What is a mistake, for either party, but especially for Democrats, is to view demographic issues as a zero-sum game. For the Dems, does outreach to religious voters harm the party's prospects with nonreligious voters? Shadi Hamid noted in The Washington Post: "Now that White evangelicals are so disproportionally and unapologetically Trump-supporting, the share of Democrats who view Christianity negatively is likely to remain high or perhaps even increase."

Hamid was quick to point out that this is not a foregone conclusion. "In the pre-Trump era, Democratic presidential candidates took seriously the task of reaching out to devout Christians and presenting their party as hospitable to people of faith," he writes. "The Hillary Clinton campaign, on the other hand, made a conscious decision to de-prioritize outreach to evangelicals."

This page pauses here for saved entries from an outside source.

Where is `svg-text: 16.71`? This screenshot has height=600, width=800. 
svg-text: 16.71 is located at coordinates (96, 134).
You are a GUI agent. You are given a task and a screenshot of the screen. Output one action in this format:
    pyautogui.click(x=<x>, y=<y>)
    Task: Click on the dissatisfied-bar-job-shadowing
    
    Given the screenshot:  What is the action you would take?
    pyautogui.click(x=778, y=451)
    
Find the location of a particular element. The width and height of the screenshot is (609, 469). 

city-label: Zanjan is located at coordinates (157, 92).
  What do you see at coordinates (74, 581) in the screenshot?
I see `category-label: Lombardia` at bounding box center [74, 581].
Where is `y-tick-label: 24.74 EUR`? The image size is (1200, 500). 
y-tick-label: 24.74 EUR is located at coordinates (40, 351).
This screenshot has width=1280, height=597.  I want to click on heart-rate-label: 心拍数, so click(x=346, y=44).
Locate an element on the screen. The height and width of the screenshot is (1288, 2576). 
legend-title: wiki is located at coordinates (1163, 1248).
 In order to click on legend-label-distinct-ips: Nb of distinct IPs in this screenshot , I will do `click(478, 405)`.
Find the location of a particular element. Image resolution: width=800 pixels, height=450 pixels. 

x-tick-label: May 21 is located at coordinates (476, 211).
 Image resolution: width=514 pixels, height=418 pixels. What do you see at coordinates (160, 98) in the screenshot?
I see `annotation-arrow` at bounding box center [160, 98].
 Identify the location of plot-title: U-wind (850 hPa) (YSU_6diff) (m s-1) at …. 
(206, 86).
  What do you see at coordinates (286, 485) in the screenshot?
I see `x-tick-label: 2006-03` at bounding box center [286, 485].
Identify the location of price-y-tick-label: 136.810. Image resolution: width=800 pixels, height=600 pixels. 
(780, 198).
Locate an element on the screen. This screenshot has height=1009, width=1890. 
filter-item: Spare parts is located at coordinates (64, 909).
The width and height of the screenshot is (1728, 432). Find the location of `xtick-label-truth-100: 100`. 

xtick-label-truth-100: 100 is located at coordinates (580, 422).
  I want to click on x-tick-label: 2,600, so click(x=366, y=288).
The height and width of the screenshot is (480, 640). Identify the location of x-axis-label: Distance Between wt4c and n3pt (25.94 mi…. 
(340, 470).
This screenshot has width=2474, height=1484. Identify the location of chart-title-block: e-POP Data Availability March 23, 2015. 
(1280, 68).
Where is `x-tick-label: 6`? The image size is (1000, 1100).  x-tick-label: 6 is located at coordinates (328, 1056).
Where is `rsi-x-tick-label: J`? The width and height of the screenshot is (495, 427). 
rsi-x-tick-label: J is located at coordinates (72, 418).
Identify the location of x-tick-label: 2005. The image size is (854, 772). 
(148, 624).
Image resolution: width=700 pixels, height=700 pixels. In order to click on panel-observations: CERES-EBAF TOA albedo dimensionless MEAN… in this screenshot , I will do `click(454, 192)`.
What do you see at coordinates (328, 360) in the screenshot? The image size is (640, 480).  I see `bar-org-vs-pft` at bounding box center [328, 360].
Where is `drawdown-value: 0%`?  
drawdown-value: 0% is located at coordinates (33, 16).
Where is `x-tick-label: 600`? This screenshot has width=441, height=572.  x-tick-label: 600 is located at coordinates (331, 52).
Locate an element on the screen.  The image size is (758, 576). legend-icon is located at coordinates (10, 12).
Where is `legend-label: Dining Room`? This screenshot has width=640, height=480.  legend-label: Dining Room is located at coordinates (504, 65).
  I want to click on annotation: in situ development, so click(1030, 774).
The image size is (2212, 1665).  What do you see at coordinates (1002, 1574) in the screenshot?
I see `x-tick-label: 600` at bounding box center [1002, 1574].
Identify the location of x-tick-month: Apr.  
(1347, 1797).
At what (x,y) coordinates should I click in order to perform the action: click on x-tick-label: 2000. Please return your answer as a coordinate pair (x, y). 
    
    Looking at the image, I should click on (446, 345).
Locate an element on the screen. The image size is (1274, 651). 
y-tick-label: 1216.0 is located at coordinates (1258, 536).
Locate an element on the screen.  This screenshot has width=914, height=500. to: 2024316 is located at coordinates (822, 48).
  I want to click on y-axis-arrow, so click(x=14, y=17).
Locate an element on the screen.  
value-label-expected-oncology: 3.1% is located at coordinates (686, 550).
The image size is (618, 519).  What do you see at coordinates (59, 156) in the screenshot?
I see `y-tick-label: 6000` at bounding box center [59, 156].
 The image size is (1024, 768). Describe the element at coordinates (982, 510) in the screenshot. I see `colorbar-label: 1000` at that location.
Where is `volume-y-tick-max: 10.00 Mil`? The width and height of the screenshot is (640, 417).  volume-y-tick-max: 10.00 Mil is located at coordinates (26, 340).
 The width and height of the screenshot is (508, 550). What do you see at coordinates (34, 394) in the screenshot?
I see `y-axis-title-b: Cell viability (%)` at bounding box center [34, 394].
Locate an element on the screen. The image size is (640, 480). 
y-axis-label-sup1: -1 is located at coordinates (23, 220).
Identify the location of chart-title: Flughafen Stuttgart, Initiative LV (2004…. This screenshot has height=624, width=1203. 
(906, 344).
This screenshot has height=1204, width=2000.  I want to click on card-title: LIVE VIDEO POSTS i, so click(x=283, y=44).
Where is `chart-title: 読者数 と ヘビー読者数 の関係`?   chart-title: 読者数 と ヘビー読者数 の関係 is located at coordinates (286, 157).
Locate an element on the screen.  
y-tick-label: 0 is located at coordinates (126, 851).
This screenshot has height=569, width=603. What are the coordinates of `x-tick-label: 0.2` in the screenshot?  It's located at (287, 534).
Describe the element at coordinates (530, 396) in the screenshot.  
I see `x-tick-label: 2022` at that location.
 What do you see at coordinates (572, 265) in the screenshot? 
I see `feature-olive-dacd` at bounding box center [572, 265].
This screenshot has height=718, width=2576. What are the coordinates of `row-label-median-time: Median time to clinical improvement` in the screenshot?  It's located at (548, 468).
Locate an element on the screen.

Hamid quotes Barack Obama's faith-based outreach director Michael Wear, who now leads the Center for Christianity and Public Life: "The simple difference between Obama's two presidential campaigns and Clinton's 2016 campaign is that Obama asked for the votes of White evangelicals and Clinton did not."

Just as the technological worldview has led the planet to the brink of ecological catastrophe, the professionalization and application of technological models to the task of campaigning has led the country to the brink of a democratic catastrophe. We slice and dice the electorate as if we were pitching restaurants or selling laundry detergent. Powerful cultural forces encourage this disaggregation of the electorate.

There are lessons in all this not only for politicians and political theorists, but for religious leaders as well. How can our churches become creators of solidarity? How can they resist the false allure of identity politics on both the left and the right?